» **Task brief**
Return every line of the listing below word for word, leaving out the pictures.

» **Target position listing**
*-*-*
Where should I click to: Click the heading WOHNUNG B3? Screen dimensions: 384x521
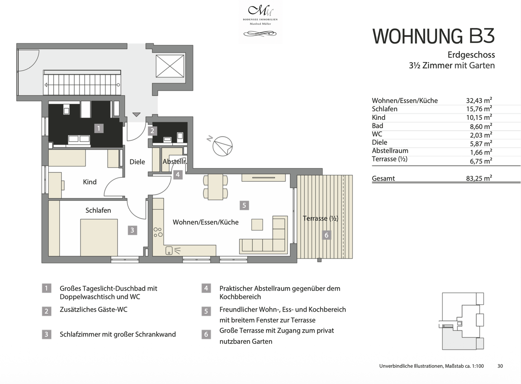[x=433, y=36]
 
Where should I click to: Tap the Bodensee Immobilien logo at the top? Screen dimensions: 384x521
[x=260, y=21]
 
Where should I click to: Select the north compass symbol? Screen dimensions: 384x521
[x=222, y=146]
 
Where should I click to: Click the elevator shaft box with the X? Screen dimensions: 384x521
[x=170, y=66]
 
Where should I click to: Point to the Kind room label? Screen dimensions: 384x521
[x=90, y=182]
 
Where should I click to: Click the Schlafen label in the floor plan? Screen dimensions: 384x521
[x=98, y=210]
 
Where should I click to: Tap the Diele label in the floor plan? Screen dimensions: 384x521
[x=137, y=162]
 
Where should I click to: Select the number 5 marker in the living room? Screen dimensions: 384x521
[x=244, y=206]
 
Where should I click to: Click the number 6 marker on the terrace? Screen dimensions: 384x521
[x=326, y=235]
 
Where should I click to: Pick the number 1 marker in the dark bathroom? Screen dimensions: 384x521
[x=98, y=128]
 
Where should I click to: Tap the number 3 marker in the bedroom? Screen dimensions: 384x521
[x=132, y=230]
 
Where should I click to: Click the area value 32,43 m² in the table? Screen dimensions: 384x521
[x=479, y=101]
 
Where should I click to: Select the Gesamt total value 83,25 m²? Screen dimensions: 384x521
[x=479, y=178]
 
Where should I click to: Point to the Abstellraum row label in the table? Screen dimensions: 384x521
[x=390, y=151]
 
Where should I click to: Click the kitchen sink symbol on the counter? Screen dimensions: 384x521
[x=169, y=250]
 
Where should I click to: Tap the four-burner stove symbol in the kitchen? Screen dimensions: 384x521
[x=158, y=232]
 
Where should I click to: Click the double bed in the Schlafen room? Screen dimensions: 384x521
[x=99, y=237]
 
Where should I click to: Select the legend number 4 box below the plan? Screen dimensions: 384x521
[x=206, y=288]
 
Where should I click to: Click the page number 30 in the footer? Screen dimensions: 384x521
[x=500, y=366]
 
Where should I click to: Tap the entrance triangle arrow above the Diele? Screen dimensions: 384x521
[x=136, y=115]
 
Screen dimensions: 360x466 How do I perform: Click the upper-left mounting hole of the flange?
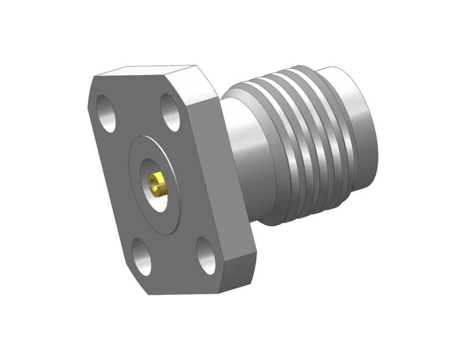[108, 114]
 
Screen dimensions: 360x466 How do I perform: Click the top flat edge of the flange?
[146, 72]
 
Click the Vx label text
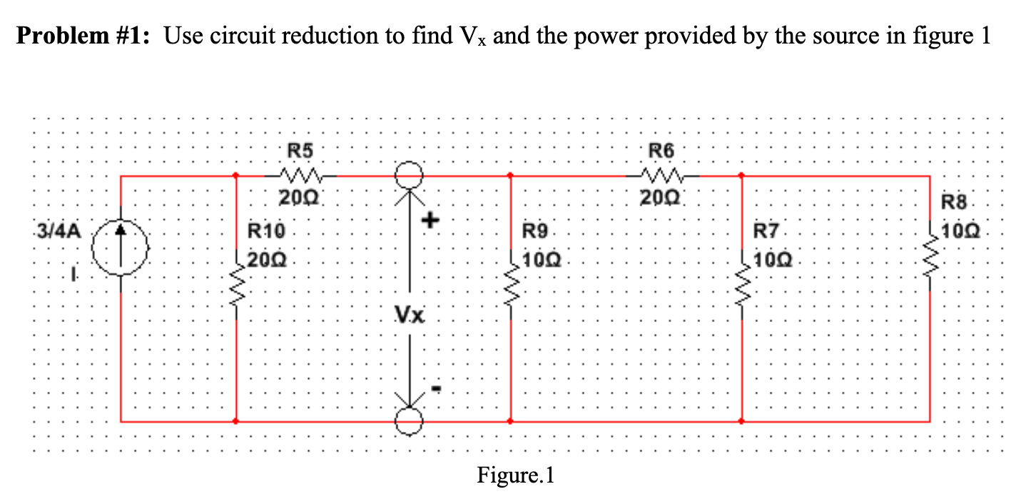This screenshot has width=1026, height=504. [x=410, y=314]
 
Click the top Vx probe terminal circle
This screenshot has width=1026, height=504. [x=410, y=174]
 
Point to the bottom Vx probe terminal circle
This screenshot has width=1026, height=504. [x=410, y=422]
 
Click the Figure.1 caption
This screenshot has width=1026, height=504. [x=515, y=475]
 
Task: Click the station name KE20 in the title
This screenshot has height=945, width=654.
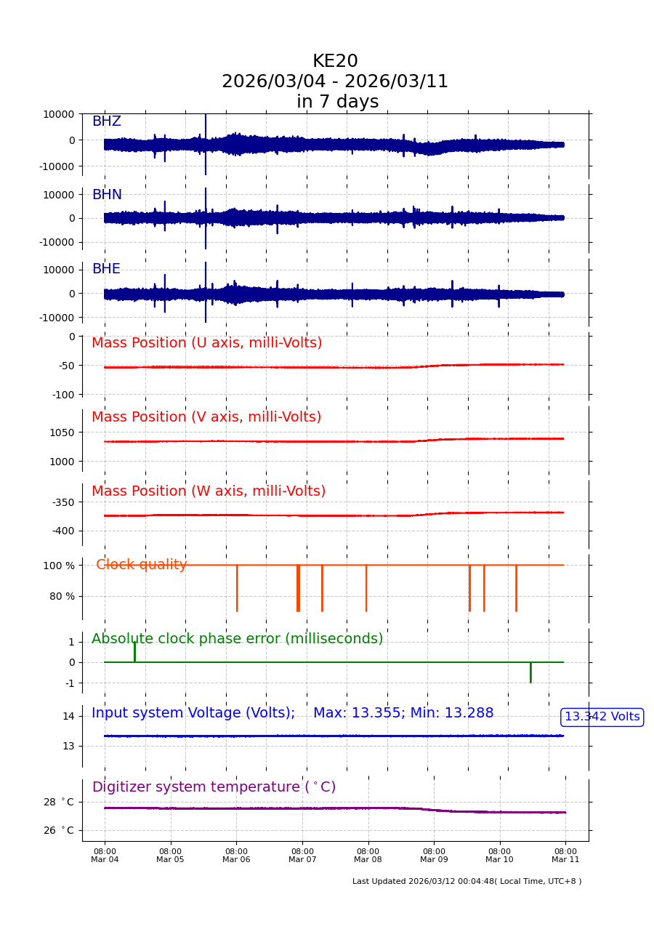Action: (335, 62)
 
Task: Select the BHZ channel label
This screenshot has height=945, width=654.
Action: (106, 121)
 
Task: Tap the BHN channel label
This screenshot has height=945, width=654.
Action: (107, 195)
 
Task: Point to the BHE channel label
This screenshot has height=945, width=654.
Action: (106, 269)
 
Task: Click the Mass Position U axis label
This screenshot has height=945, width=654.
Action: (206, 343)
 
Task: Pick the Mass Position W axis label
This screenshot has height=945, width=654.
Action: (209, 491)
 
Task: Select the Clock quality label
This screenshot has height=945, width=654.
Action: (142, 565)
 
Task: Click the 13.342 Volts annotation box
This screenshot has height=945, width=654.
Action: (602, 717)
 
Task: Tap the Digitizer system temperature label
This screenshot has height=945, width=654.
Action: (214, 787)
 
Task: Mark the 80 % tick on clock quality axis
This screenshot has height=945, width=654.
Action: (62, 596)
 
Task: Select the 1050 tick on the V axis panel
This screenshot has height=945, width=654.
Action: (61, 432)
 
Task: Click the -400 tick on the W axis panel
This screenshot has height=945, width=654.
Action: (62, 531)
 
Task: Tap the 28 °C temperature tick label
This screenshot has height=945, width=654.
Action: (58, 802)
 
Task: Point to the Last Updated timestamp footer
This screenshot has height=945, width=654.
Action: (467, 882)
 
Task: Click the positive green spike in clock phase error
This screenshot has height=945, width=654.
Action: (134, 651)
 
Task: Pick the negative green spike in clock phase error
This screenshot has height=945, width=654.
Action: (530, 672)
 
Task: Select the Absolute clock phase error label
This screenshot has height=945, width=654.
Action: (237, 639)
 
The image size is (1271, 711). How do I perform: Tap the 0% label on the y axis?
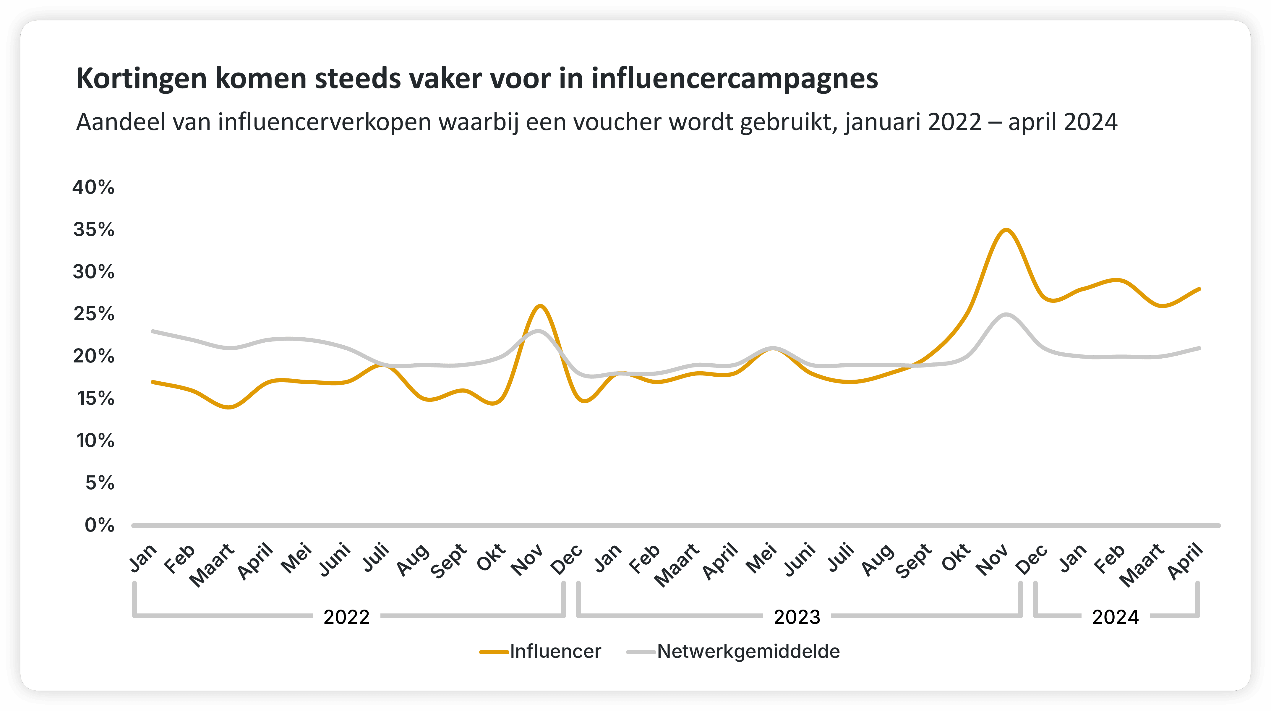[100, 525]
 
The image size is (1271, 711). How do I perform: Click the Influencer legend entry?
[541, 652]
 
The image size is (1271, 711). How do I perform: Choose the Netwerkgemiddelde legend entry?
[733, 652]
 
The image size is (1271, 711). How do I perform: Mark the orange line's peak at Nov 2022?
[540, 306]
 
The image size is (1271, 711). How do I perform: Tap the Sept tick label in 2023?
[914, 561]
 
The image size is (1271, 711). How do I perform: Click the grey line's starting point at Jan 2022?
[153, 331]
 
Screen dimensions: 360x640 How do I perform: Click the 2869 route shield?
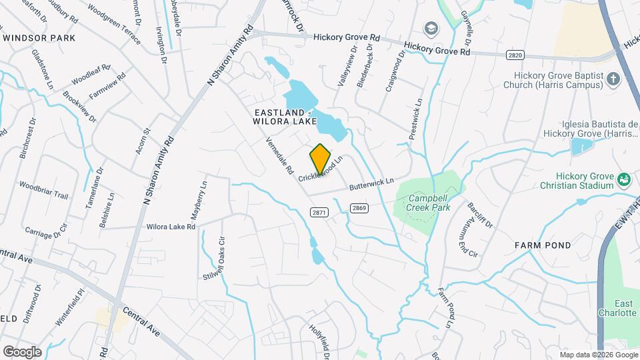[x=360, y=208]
*-*-*
» **Complete response**
Where should I click to: Click the heading WOHNUNG B3? Screen dimensions: 384x521
[x=433, y=36]
 
Where should I click to: Tap the Bodensee Immobilien logo at the top? Screen dimensions: 384x521
[x=260, y=21]
 
Where should I click to: Select the north compass symbol? Screen dimensions: 384x521
[x=222, y=146]
 
Where should I click to: Click the elevator shaft box with the X? Screen dimensions: 384x521
[x=170, y=66]
 
Where should I click to: Point to the Kind room label? Screen dimensions: 384x521
[x=90, y=182]
 
Where should I click to: Click the Schlafen label in the floor plan? Screen dimensions: 384x521
[x=98, y=210]
 
Where should I click to: Tap the Diele label in the floor plan? Screen dimensions: 384x521
[x=137, y=162]
 
Where should I click to: Select the number 5 marker in the living room? Screen dimensions: 384x521
[x=244, y=206]
 
Where should I click to: Click the number 6 marker on the terrace? Screen dimensions: 384x521
[x=326, y=235]
 
Where should I click to: Pick the number 1 marker in the dark bathroom? Screen dimensions: 384x521
[x=98, y=128]
 
Where should I click to: Tap the number 3 marker in the bedroom? Screen dimensions: 384x521
[x=132, y=230]
 
Where should I click to: Click the area value 32,43 m² in the table? Screen dimensions: 384x521
[x=479, y=101]
 
Where should I click to: Select the Gesamt total value 83,25 m²? Screen dimensions: 384x521
[x=479, y=178]
 
Where should I click to: Point to the Abstellraum row label in the table? Screen dimensions: 384x521
[x=390, y=151]
 
Where should I click to: Click the kitchen sink symbol on the counter? Screen dimensions: 384x521
[x=169, y=250]
 
Where should I click to: Tap the four-burner stove symbol in the kitchen? Screen dimensions: 384x521
[x=158, y=232]
 
Where should I click to: Click the double bed in the Schlafen room? Screen dimensions: 384x521
[x=99, y=237]
 
Where should I click to: Select the legend number 4 box below the plan? Screen dimensions: 384x521
[x=206, y=288]
 
Where should I click to: Click the page number 30 in the footer? Screen dimensions: 384x521
[x=500, y=366]
 
Where should I click to: Tap the entrance triangle arrow above the Diele? Screen dimensions: 384x521
[x=136, y=115]
 
Screen dimensions: 360x466 How do I perform: Click the upper-left mounting hole of the flange?
[108, 114]
 
Screen dimensions: 360x466 How do I perform: Click the top flat edge of the flange?
[146, 72]
 
Click the Vx label text
This screenshot has width=1026, height=504. [x=410, y=314]
 
Click the top Vx probe terminal circle
This screenshot has width=1026, height=504. [x=410, y=174]
 
Point to the bottom Vx probe terminal circle
This screenshot has width=1026, height=504. [x=410, y=422]
 
Click the Figure.1 caption
This screenshot has width=1026, height=504. [x=515, y=475]
 
Task: Click the station name KE20 in the title
This screenshot has height=945, width=654.
Action: (335, 62)
 
Task: Select the BHZ channel label
This screenshot has height=945, width=654.
Action: (106, 121)
 
Task: Tap the BHN channel label
This screenshot has height=945, width=654.
Action: (107, 195)
 
Task: Point to the BHE channel label
This screenshot has height=945, width=654.
Action: (106, 269)
 
Task: Click the Mass Position U axis label
This screenshot has height=945, width=654.
Action: (206, 343)
 
Task: Pick the Mass Position W axis label
This screenshot has height=945, width=654.
Action: (209, 491)
 
Task: Select the Clock quality label
This screenshot has height=945, width=654.
Action: (142, 565)
 
Task: Click the 13.342 Volts annotation box
This screenshot has height=945, width=654.
Action: (602, 717)
 
Task: Tap the Digitizer system temperature label
This screenshot has height=945, width=654.
Action: (214, 787)
 
Task: Mark the 80 % tick on clock quality axis
This screenshot has height=945, width=654.
Action: (62, 596)
 
Task: Select the 1050 tick on the V axis panel
This screenshot has height=945, width=654.
Action: (61, 432)
 
Task: Click the -400 tick on the W axis panel
This screenshot has height=945, width=654.
Action: (62, 531)
 
Task: Tap the 28 °C temperature tick label
This screenshot has height=945, width=654.
Action: (58, 802)
 
Task: Point to the Last Updated timestamp footer
This screenshot has height=945, width=654.
Action: (467, 882)
 
Task: Click the positive green spike in clock phase error
This screenshot has height=945, width=654.
Action: (134, 651)
 
Task: Pick the negative green spike in clock phase error
This screenshot has height=945, width=654.
Action: (530, 672)
 
Task: Select the Absolute clock phase error label
This screenshot has height=945, width=654.
Action: (237, 639)
 
The image size is (1271, 711). How do I perform: Tap the 0% label on the y axis?
[100, 525]
 
The image size is (1271, 711). How do I perform: Click the Influencer legend entry?
[541, 652]
 
The image size is (1271, 711). How do I perform: Choose the Netwerkgemiddelde legend entry?
[733, 652]
 
The image size is (1271, 711). How do I perform: Mark the orange line's peak at Nov 2022?
[540, 306]
 
The image size is (1271, 711). How do I perform: Tap the Sept tick label in 2023?
[914, 561]
 
The image size is (1271, 711). How do I perform: Click the grey line's starting point at Jan 2022?
[153, 331]
 
Screen dimensions: 360x640 How do I perform: Click the 2869 route shield?
[x=360, y=208]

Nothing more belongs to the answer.